FDT Rhepanol® protects Garnet Chapel at the Penkenjoch

FDT Rhepanol® protects Garnet Chapel at the Penkenjoch

Project Name: Garnet Chapel, Penkenjoch
Membrane: Rhepanol fk
Architect: Mario Botta
Contractors: Robert Stadlmeyer GMBH & Co

To provide durable weather protection of the chapel, a high-quality polyisobutylene based (PIB) synthetic roof waterproofing was installed behind the CorTen steel sheets.

The Garnet Chapel is designed by Mario Bott and faces north towards the Ziller Valley below. It is built on a concrete base and consists of twelve rhombuses made of 120mm thick plywood panels. On the outside, the façade is clad with 300mm wide CorTen steel sheets at 10mm spacing. The steel sheets rest on a total of 2,280 threaded rods anchored in the supporting structure. The façade alone weighs 17 tons and the supporting structure adds another 4 tons.

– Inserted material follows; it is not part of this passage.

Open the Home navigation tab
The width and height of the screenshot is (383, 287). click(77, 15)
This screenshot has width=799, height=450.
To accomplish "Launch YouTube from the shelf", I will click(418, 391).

Local Specialist Roofing Contractors Robert Stadlmeyer GMBH. & Co. carried out the waterproofing works. They installed the tested and proven premium roofing membrane Rhepanol fk made by German manufacturers FDT. The membrane is equipped with an integrated synthetic fleece and a prefabricated self-sealing edge. Flexibility at temperatures as low as minus 60oC significantly facilitate material handling of the membrane, and even in extraordinary weather the membrane features outstanding stability and durability highly favourable for such a location.

Rhepanol fk also has environmental benefits and an extremely long lifespan in use. The environmental profile indicates that Rhepanol fk is a permanently UV and ageing resistant synthetic roofing membrane and also does not contain any plasticizers or halogen fire proofing agents. An independent life cycle assessment according to ISO EN 14040-49 showed that neither the raw materials, nor the product process or the processing and long-term use of Rhepanol fk cause any significant environmental impact. Even after its useful life the membrane can be fully recycled.

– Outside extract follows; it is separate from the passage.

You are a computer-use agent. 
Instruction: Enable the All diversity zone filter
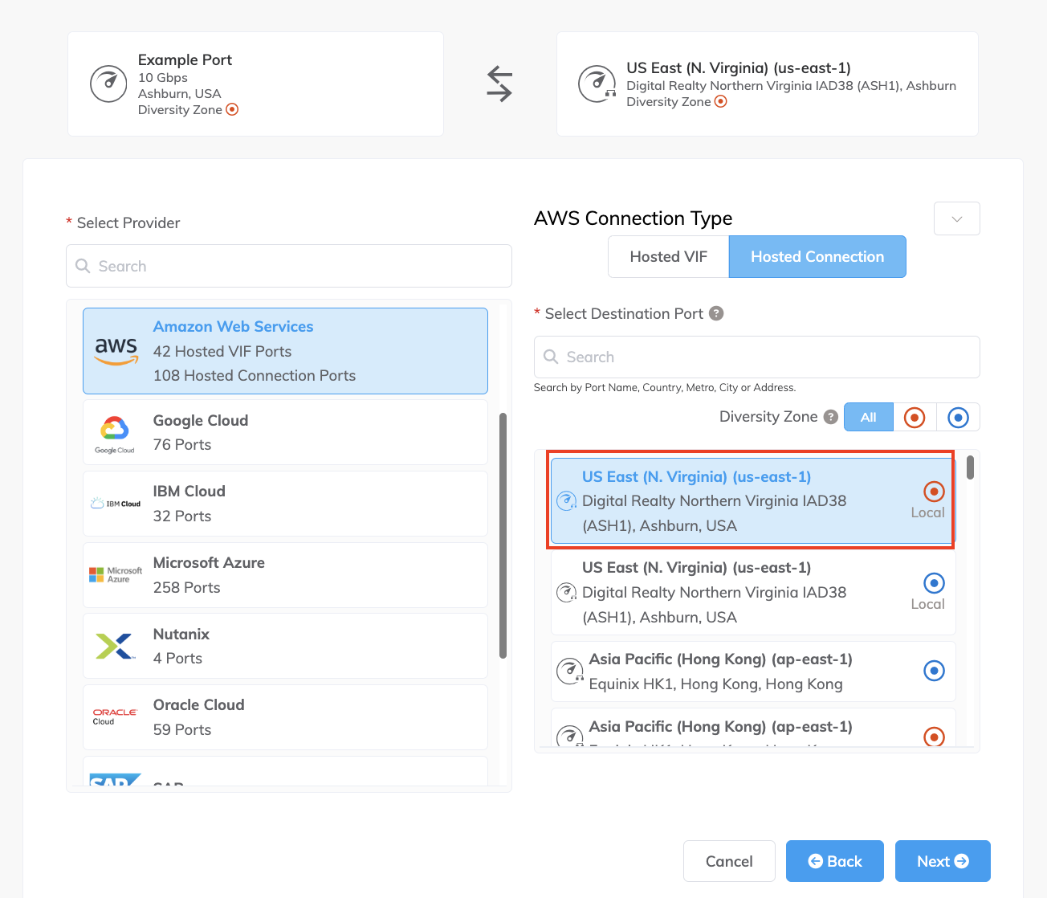coord(868,417)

Although only 412 square meters of roof and façade needed waterproofing, this task turned out quite challenging for the roofers. Aside from the demanding site-specific logistics extraordinary weather conditions, like snow in the middle of August, had to be considered.

To prevent wind uplift, the membranes were bonded in strips to the supporting timber structure with the permanently elastic synthetic rubber based FDT roofing membrane adhesive.

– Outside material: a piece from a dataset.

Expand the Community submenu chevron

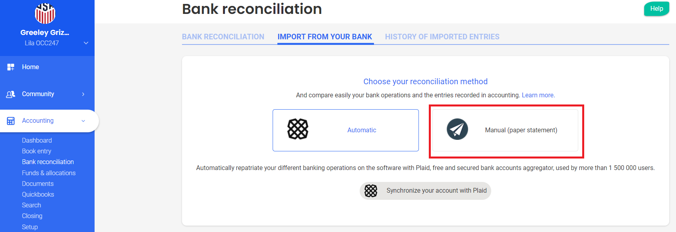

Once the initial waterproofing was carried out, the threaded rods to support the CorTen steel cladding were anchored in half of the elements still lying on the ground. In order to achieve quick, accurate and permanently waterproof flashing against the rods, the roofers employed a preformed detail perfectly adapted to the roofing membrane: the FDT lightning conductor sleeve with Rhepanol collar.

While one half of the structural panels had their threaded rods fitted on the ground, the remainder where attached and waterproofed when the panels were in place using a scaffold.

Upon complete installation of the elements, the corners were additionally secured with special nail boards. Then the roofers sealed the 14 corners and 24 edges with Rhepanol cover tape and Rhepanol sealing tape. At this point chapel was then completely weather proof, ready for installation of the steel supports and the CorTen steel sheets.